Their camera was not working - they lost the USB cable. Replacing it would require a 2-minute drive to Wal-Mart, but they agreed to accept any photos I provide and upload them to my medical record. I was delighted! When I got home, I got out my camera and pulled down my pants and...oh no, the memory card was full. I had taken the Diflucan about 2 minutes after I left the pharmacy, and it was working already, so it was a race to empty the memory card, take some truly disgusting photos of the affected area (while lifting my belly upward) before the rash disappeared, and burn the images to a CD. Luckily, there were 3 usable images, 1 of them very good, the other 2 adequate.

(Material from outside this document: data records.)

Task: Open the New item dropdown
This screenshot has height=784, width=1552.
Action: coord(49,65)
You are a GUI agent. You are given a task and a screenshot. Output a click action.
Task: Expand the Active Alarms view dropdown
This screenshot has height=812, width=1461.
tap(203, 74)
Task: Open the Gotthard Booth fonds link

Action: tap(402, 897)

I have to say, after looking at those photos, I just do not understand why that part of me appeals to my husband. I suspect that it isn't the look, but the feel of it, he likes. He's such a good guy - loved me fat, loves me not-so-fat.

Sunday, January 3, 2010

Remembering Size 24


Last night at work I went into the stockroom to fetch some slippers (known in these parts as "house shoes") and was stopped dead in my tracks by the sight of some women's spring pants on a rolling rack. They were sized on the rack - largest size on one end of the rack, smallest size on the other end. The largest size was facing me and it looked enormous. Since I was alone, I felt free to quote, out loud, a former coworker who was fond of saying, "Sweet suffering Jesus!" I went closer, exercising caution because those pants looked like they could smother me. They were a size 24. Then it hit me - I used to wear size 24 pants. And when I wore that size, I had no concept of how big I really was.